What we have witnessed is a design revolution over the years, where minimalism has taken the place of possibilities and this calls for honing specific mindsets. But that’s not a widely experienced revolution either, as the new product success rates have not gone up and we still see a lot of badly designed products and services offering us suboptimal experiences.
For instance, you still dread going to a bank in person, or picking your baggage at the airports (though the last one seems like a distant past).
In this article, I offer a practical model of thinking about new product development (read new concept commercialisation) which draws from the rich and growing literature of design thinking and lean thinking. The model is dubbed as FAB, which stands for features, advantages, and benefits. The features refer to ‘what all the product is capable of’, advantages indicate the ‘competitive superiority of the offering as compared to the alternates available with the customer’ and the benefits comprise the ‘value-adds that the specific customer derives out of your offering’. Let’s delve deeper into the model to draw some practical insights.
Think benefits and not features
If we go back to the example of the VCR/VCP remotes, those were feature-rich and almost technological marvels, but not every feature translated into a benefit. In fact, most of the customers were left confused. They had to pay for the features that didn’t have any apparent benefit and worse still, they were supposed to use those features.
There was almost an arms race between various VCR makers on who packs more features, which ultimately escalates the cost, complexity, and service issues, not to mention the parts availability and skill requirements of the technicians.
Think of an everyday example – your mobile phone. How many features of your typical smartphone do you use? Maybe, 10-20 percent, on the higher side. Even the most tech-savvy of us can’t claim to use more than 50 percent of what we have, and yet how many features do you pay for? A whole 100 percent. Hence, you buy the whole and use only one fifth of it, and the story goes on with almost all other stuffs of modern-day consumption. Did you ever try to reason out with a seller on pay-what-you-use for a product, or better still convey your frustrations to the designers and manufacturers? It mostly seems futile, because more features intuitively translate into more benefits, akin to saying that ‘more money makes you happier’, which is only true to a certain extent.
All what the customer cares about is benefits, and that too in the context on her specific usage. Harvard’s Clayton Christensen dubs this as ‘job to be done’ principle, where a customer hires your goods or services as a means to an end, which is the job to be accomplished, and if your product does a fine job she would continue to hire you or else she would fire you.

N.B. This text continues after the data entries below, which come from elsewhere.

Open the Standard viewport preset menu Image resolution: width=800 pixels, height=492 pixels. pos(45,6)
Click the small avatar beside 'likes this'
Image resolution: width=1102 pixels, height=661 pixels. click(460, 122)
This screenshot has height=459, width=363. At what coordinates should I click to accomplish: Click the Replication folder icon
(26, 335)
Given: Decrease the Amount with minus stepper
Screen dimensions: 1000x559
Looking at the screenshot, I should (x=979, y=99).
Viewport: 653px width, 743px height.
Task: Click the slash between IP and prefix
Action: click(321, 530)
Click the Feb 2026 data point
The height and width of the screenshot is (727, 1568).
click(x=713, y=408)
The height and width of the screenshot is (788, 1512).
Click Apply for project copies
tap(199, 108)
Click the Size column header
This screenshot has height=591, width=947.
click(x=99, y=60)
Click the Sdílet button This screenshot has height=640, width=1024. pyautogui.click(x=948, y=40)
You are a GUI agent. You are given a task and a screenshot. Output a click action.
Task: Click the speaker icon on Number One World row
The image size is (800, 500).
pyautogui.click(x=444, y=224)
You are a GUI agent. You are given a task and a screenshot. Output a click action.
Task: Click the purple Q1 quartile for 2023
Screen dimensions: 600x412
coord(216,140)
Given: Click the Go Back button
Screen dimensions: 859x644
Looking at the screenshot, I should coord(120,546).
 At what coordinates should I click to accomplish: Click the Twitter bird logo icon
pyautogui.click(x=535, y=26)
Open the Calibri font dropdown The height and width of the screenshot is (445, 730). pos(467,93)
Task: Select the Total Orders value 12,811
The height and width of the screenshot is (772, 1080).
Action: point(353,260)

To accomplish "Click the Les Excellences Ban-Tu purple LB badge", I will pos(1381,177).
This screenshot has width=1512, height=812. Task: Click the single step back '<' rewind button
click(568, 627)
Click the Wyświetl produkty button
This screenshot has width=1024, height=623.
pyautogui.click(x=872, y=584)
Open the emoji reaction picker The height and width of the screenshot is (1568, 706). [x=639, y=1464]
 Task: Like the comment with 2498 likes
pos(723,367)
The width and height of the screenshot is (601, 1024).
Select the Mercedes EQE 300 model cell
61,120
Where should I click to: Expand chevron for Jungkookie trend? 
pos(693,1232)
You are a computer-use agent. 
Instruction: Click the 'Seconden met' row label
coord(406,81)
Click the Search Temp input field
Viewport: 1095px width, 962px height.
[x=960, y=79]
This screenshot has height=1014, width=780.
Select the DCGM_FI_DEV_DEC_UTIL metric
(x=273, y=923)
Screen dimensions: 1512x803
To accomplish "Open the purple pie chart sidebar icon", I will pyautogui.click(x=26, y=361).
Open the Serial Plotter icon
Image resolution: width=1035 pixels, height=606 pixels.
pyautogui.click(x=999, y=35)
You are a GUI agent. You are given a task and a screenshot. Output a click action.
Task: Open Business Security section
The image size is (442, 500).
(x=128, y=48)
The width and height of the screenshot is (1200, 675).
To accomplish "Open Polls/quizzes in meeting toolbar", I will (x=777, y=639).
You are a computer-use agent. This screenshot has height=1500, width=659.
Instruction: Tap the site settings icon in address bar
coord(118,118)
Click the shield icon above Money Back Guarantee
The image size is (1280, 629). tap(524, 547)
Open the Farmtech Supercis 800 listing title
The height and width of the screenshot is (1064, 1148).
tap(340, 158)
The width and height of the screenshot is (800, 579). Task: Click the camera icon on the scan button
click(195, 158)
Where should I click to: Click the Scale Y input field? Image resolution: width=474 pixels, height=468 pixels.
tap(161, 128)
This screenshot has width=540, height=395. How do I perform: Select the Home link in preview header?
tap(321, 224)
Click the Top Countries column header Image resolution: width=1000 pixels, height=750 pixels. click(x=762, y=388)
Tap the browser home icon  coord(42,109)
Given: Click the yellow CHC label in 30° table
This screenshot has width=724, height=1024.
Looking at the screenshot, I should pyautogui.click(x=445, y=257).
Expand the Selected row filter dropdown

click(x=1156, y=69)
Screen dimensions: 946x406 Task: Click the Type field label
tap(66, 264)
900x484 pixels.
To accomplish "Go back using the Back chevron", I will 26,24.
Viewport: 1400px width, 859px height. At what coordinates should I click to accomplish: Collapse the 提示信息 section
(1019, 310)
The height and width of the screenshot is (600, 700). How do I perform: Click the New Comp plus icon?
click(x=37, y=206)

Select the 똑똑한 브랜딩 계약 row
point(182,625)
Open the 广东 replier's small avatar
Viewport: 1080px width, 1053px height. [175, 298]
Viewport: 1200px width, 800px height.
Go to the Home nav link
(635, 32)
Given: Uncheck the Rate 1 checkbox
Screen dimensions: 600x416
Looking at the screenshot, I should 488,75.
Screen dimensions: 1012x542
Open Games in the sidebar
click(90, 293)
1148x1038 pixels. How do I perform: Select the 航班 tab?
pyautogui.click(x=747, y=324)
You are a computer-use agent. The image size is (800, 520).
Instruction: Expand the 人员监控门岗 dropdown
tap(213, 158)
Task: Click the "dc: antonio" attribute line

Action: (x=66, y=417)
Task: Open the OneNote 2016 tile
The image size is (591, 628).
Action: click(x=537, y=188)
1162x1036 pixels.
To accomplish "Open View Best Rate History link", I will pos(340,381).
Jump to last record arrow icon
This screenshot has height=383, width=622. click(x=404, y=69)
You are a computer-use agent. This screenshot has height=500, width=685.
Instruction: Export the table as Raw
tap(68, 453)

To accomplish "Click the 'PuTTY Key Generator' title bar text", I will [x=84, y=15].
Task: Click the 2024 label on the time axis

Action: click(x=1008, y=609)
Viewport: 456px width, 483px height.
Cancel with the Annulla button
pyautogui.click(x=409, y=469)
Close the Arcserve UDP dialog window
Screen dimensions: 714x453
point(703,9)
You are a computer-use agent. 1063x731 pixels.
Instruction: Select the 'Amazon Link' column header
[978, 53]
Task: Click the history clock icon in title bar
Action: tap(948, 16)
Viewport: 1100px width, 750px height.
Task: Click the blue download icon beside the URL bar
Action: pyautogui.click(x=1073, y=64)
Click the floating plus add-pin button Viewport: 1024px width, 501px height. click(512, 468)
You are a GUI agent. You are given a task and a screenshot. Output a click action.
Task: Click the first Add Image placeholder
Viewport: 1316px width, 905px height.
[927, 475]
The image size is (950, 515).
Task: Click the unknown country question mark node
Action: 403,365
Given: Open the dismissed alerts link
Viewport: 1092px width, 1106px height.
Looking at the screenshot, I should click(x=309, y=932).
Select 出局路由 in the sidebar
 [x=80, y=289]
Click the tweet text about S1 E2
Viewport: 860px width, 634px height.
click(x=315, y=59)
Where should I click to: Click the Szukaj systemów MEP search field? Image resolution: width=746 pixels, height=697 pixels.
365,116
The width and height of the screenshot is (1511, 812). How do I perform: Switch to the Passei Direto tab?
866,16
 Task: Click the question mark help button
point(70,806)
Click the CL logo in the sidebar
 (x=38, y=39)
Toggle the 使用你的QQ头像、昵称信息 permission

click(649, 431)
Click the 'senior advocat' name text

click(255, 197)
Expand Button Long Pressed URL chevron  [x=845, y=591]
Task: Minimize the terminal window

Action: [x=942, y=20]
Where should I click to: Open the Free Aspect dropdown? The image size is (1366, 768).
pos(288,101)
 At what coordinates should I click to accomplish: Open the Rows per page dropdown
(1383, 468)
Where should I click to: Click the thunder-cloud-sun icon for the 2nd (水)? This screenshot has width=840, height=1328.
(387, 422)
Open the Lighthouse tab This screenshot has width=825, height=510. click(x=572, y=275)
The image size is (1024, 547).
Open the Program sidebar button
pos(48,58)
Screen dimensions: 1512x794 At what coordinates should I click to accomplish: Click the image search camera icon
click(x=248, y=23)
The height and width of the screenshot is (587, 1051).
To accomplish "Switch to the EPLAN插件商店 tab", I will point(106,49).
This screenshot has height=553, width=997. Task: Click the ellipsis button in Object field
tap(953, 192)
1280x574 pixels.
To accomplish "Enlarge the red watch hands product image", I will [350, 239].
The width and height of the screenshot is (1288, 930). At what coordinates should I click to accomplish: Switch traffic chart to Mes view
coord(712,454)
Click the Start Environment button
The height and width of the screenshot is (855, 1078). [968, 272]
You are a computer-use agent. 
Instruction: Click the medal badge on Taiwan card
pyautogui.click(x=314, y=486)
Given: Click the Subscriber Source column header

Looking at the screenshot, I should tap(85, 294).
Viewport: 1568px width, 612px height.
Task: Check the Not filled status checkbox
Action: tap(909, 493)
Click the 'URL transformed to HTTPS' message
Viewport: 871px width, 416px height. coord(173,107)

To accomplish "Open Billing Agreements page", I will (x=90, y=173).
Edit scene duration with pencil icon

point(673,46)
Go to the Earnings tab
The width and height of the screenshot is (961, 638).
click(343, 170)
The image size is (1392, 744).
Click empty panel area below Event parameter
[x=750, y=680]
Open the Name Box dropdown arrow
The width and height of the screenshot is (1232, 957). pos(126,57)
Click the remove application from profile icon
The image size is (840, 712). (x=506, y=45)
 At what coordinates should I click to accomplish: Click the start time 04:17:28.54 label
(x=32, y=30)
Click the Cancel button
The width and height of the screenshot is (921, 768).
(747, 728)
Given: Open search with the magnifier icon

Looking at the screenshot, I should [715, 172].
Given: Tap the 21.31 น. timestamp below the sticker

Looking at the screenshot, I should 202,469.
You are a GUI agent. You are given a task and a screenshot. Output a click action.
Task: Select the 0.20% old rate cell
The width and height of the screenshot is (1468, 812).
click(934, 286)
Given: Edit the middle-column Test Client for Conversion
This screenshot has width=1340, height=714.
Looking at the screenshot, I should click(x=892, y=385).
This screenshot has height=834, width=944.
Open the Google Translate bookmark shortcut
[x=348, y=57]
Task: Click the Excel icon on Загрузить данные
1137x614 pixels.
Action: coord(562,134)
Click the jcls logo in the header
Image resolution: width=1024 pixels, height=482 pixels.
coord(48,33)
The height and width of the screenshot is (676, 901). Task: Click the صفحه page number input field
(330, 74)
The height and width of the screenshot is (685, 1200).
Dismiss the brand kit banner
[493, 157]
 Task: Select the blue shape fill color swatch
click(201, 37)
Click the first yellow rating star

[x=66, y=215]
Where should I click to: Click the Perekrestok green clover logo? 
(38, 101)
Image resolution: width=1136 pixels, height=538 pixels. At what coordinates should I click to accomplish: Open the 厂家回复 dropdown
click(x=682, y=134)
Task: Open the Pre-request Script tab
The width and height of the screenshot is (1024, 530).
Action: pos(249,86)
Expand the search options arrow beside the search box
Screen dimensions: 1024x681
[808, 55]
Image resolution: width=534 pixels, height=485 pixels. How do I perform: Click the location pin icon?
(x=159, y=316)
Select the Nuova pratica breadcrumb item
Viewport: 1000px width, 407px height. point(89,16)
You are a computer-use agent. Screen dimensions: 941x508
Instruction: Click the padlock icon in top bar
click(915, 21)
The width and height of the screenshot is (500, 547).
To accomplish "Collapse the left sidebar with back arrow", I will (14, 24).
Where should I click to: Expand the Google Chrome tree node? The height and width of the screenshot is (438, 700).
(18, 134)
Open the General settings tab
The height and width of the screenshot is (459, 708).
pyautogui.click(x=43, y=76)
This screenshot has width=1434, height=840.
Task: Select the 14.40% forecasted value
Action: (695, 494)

What you need to remember is that while features are generic, benefits are almost always specific, much like the way no two mobile phone screens have identical layouts of icons and apps. So, instead of asking yourself what all features you can pack, start by investigating the benefits the customer is seeking and then work backwards.
The buyer is not as aware of advantages as you may think
Another misconception around product design and development is that a product must be superior to those available in the marketplace, on almost all the dimensions.
Competitive superiority which comes from a pursuit of sustainable competitive advantage often drive a company into over-engineering the product whereby making it costly, complex to use and serve, and paradoxically competitive inferior.
Think of how Amazon Kindle, one with far less features than most tablets, became the quintessential e-book reader, for it was designed for a single purpose in mind – reading e-books conveniently. Or for that matter the remarkable success Honda Activa has enjoyed in India on the backing of its convenience, rather than mileage or styling, which were critical-to-compete parameters for the two-wheelers market in India.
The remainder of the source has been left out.